Next person...Where does Agnes live? Blank stare. Incomprehensible Kinyarwanda babble back.


Next. Where does Agnes live? She has a brother called Fidelis and a sister called Liberé. (You mean you don’t even know her surname???” said Max). Blank stare.



Where does Agnes live? Agnes? Yes, she lives down there! (smug grin at Max).


Does Agnes live down here? Yes, keep going, just down there!

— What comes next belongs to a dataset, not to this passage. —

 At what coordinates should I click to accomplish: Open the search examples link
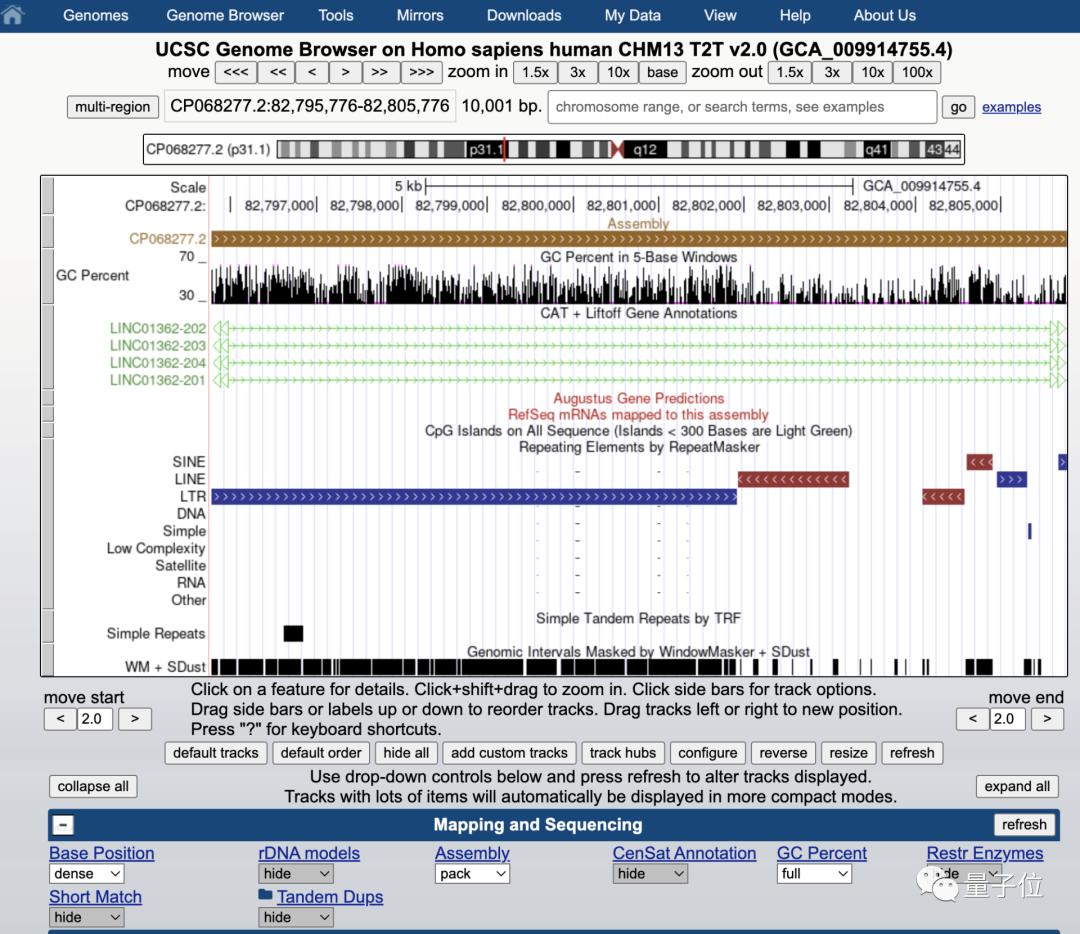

Where is the house of Agnes? Down there! The road peters out so we have to leave the car by the side of the road. This is after a woman with no teeth directed us to the path. Directed meaning she babbled, pointed and grinned profusely. So I gave her an amandazi – a small deep-fried cake which costs about 3p. She clasped my arms up to the elbow, smiling and thanking me with tears in her eyes. It was more than humbling.

Once out of the car we saw three old men sat in the shade outside their mud hut. I went over and greeted them before asking the same questions about Agnes’s house. They doffed their caps to me (now when does that happen In Britain!) and then sent us down the hill with a small bare-foot boy of about 8 years old.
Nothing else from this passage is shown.